The paper maps this case into a 0–1 knapsack-style problem. That move is clever, but it is also where the strongest boundary of the paper appears.

A standard 0–1 knapsack problem asks: given a set of items, each with a weight and a value, which items should we select so total weight stays under capacity and total value is maximized? The furnace problem is not naturally that. It is closer to continuous or fractional blending with an exact-fill requirement and a cost-minimization objective.

So the authors reshape the problem.

First, they discretize inventory. Instead of treating material piles as continuous quantities, they generate discrete “containers” or batches. Each generated item represents a quantity of a material type. The paper tests item counts from 50 to 100, effectively changing the granularity of the artificial inventory representation.

Second, they convert cost minimization into value maximization. Since the MTT model is designed for knapsack-style maximization, the authors define a reference price above the maximum material cost. The virtual value of an item becomes the “saving” from using that item instead of paying the reference price:

$$ v_i = (p_{\mathrm{ref}} - c_i) w_i $$

where $c_i$ is the material’s unit cost and $w_i$ is the item weight.

Lower-cost materials therefore receive higher virtual value. Maximizing virtual value pushes the model toward lower-cost furnace loads. Because all transformed values are positive, the model is also encouraged to fill as much capacity as possible. If it slightly underfills, the paper suggests post-processing, such as adding filler material.

This is the key business lesson. The transformer is not magically understanding metallurgy. It is solving a carefully reformulated combinatorial proxy for a manufacturing decision.
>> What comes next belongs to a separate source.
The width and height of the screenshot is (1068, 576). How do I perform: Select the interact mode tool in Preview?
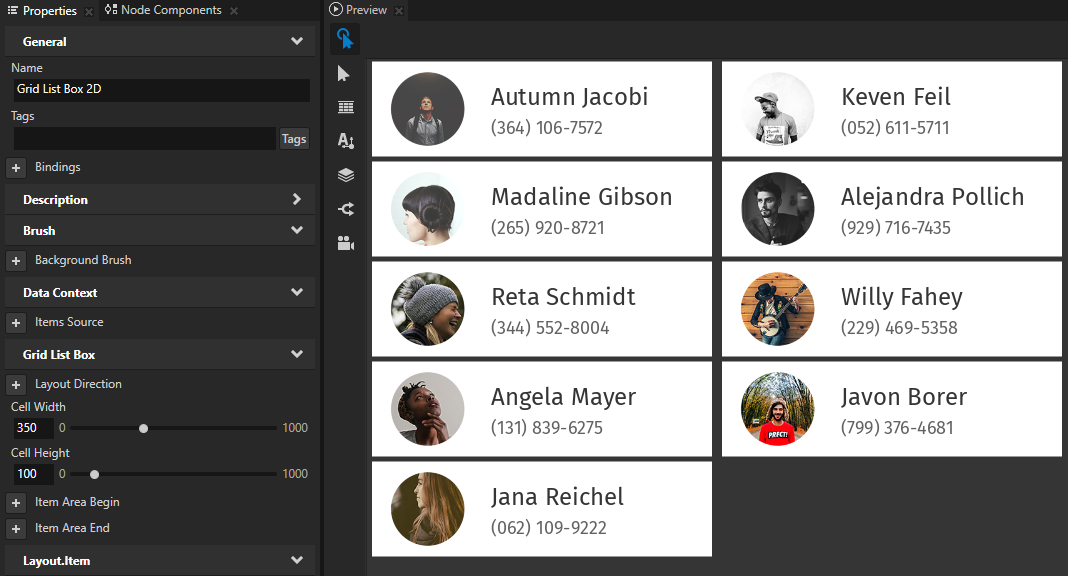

The proxy is useful because it preserves enough of the operational structure to generate actionable candidate plans.

That distinction matters because “AI for ERP” is otherwise an excellent way to spend money on demos that cannot survive Tuesday morning production meetings.

The model is not just attention; it is attention that respects entity types

The technical contribution sits behind the factory case.
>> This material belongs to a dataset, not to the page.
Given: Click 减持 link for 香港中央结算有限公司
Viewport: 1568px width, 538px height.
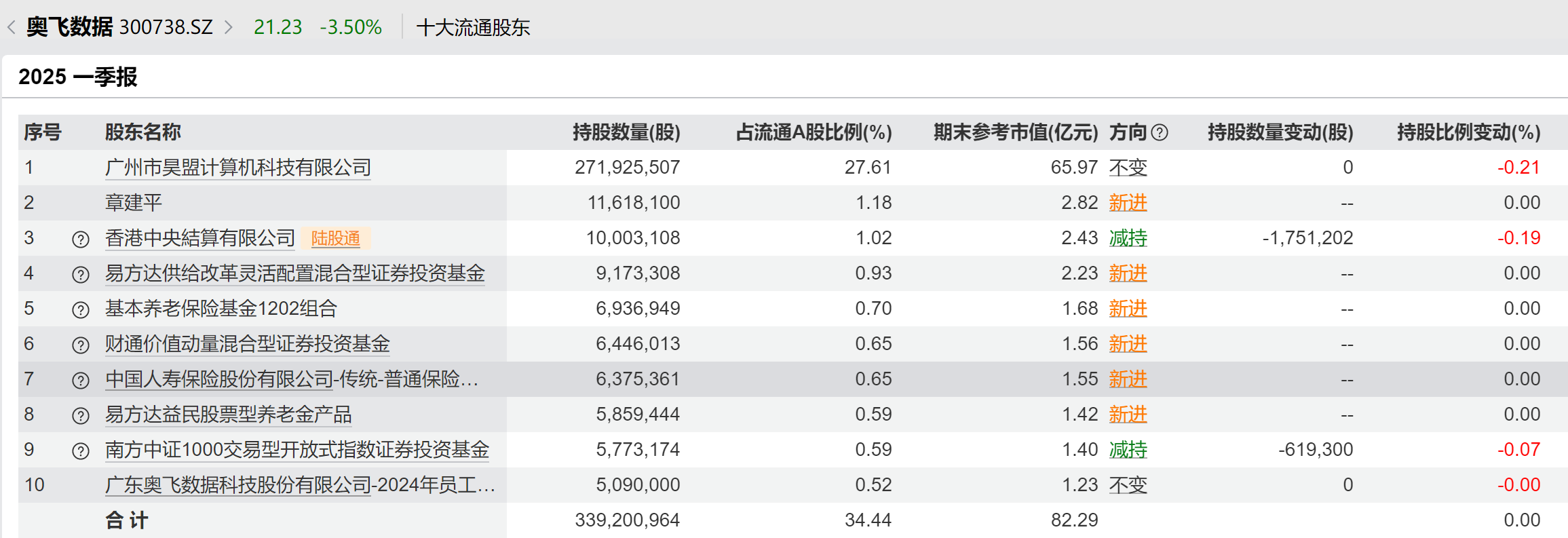Looking at the screenshot, I should tap(1128, 238).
The paper uses a Multi-Type Transformer architecture, drawing on the idea that many combinatorial optimization problems contain different categories of entities. A standard transformer treats tokens as broadly similar objects distinguished by embeddings. That is powerful for language, but ERP problems are structurally heterogeneous.

A machine is not a job. A job operation is not a precedence edge. A capacity node is not an item. Pretending otherwise is not elegant abstraction; it is structural laziness wearing a GPU.
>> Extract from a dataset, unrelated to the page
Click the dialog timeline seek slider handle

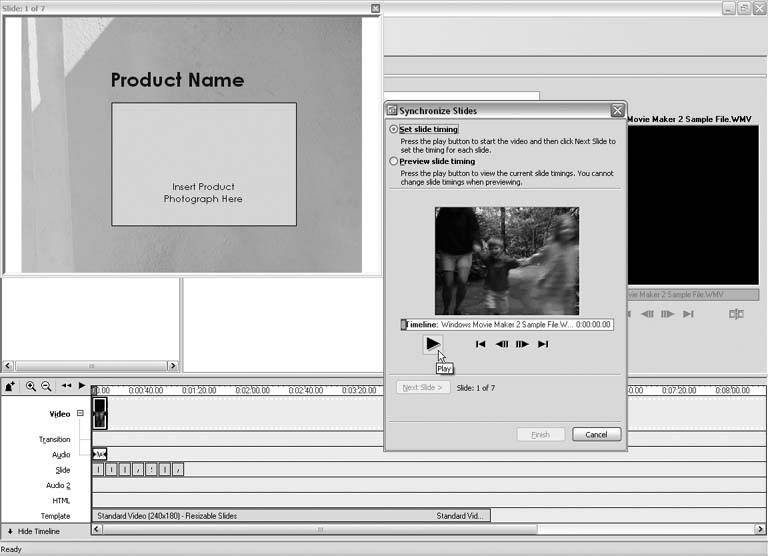tap(404, 325)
The paper represents KP and JSP as heterogeneous graph problems:

Problem	Representation	What the model must notice
Knapsack Problem	A bipartite structure between item nodes and a capacity node	Item value, item weight, residual capacity, feasibility of selection
Job-Shop Scheduling Problem	A disjunctive graph of operations, precedence edges, and machine-conflict edges	Job order, machine exclusivity, operation duration, partial schedule state

For KP, the model must decide which items are worth selecting under capacity. For JSP, it must decide how operations should be sequenced across machines while respecting job precedence and machine non-overlap.

The shared idea is that type-specific attention can learn different relational patterns for different entity interactions. Item-capacity relations are not the same as job-machine relations. Multi-type attention gives the model a way to encode that difference without building a completely separate solver for every ERP subproblem.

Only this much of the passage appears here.